4.The zero-count problem
Categorical data exposes a concrete failure of the MLE. Let $(x_1, \dots, x_m)$ be the counts of $m$ categories with $\sum_i x_i = n$. The MLE is the vector of observed frequencies, $\hat\pi_i = x_i/n$. Any category that does not appear in the sample receives $\hat\pi_i = 0$.
A zero estimate is not only imprecise. If a later observation falls in a category that was assigned probability zero, the likelihood of that observation is zero and its negative log-likelihood is infinite.

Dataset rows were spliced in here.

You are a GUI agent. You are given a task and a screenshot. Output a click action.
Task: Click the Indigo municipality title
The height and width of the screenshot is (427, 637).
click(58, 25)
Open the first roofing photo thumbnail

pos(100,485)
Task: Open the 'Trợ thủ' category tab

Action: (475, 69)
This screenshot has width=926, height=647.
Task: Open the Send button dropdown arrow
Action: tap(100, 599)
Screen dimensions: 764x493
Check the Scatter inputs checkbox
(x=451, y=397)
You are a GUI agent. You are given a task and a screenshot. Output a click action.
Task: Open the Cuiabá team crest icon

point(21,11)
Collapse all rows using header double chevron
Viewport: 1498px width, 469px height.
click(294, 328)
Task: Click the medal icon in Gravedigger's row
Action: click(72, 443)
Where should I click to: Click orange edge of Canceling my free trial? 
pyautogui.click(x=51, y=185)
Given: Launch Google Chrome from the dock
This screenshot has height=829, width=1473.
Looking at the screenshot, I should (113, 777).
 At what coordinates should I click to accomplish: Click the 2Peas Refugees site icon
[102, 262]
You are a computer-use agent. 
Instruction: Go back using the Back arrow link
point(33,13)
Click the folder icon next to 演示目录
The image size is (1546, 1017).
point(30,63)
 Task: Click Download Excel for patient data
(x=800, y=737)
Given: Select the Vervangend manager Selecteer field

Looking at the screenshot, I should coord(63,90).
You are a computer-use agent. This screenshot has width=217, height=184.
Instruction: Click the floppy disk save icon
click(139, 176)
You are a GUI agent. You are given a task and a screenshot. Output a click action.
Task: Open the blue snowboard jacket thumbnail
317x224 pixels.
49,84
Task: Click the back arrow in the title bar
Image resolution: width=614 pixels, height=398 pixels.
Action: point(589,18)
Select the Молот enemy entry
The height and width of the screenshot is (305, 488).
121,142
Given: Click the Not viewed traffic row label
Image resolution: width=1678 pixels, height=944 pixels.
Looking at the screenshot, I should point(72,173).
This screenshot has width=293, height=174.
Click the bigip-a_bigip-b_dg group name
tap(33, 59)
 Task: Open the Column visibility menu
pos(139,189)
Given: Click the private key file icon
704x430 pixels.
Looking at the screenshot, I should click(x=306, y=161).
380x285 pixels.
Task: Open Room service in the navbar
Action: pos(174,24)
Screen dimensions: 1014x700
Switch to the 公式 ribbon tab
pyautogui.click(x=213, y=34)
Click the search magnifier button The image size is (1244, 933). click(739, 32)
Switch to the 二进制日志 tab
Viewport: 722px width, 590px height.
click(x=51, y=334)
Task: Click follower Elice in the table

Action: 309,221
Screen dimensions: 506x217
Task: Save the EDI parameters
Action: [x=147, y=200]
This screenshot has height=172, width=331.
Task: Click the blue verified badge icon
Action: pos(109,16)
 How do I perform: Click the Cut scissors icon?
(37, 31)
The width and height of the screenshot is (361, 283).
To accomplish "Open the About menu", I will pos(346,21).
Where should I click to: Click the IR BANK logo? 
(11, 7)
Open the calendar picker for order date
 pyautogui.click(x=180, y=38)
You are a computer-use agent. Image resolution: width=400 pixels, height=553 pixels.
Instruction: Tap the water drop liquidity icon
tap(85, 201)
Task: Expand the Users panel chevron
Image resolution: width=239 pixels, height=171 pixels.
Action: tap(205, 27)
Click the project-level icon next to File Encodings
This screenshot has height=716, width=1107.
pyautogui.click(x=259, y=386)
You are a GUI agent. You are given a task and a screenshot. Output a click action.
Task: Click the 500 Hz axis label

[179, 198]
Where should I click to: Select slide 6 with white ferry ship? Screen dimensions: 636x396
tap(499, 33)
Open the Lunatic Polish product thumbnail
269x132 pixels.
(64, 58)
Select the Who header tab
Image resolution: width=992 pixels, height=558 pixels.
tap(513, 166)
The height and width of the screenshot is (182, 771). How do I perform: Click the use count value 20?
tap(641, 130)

A single unseen category therefore causes the model to assign zero probability to any sequence that contains it. In language modeling this corresponds to infinite perplexity from one unseen token.
MAP estimation removes the zero. With a $\text{Dirichlet}(\alpha)$ prior the posterior is $\text{Dirichlet}(x_i + \alpha_i)$, and the MAP estimate is
$$ \hat\pi_i^{\text{MAP}} = \frac{x_i + \alpha_i - 1}{n + \sum_j (\alpha_j - 1)}. $$For $\alpha_i > 1$ this is strictly positive even when $x_i = 0$. The symmetric choice $\alpha_i = 2$ gives $\hat\pi_i = (x_i + 1)/(n + m)$, which is add-one (Laplace) smoothing. The prior assigns a small amount of probability to categories that the sample has not produced.
5.Reparameterization
One property of the MLE does not carry over to MAP. A probability density transforms with a Jacobian factor under a change of variables, and the location of a mode is not preserved by that factor. Consequently, if $\hat\theta_{\text{MAP}}$ is the MAP estimate of $\theta$, then $g(\hat\theta_{\text{MAP}})$ is in general not the MAP estimate of $g(\theta)$. The MLE depends on the likelihood rather than on a density in $\theta$, so it does not depend on the choice of parameterization.
★Summary
| Aspect | MLE | MAP |
|---|---|---|
| Objective | maximize $\ell(\theta)$ | maximize $\ell(\theta) + \log p(\theta)$ |
| Prior | none | explicit prior $p(\theta)$ |
| Regularization | none | $-\log p(\theta)$; Gaussian gives $\ell_2$, Laplace gives $\ell_1$ |
| Large samples | limiting estimator | approaches MLE; difference of order $1/n$ |
| Reparameterization | invariant | not invariant |
| Zero counts | assigns probability zero | assigns positive probability |
The accompanying notebook contains numerical illustrations of these results: the Bernoulli log-likelihood and its convergence, the Beta-Bernoulli posterior, prior washout as $n$ grows, Gaussian shrinkage, and the zero-count problem with its Dirichlet correction: experiments.ipynb.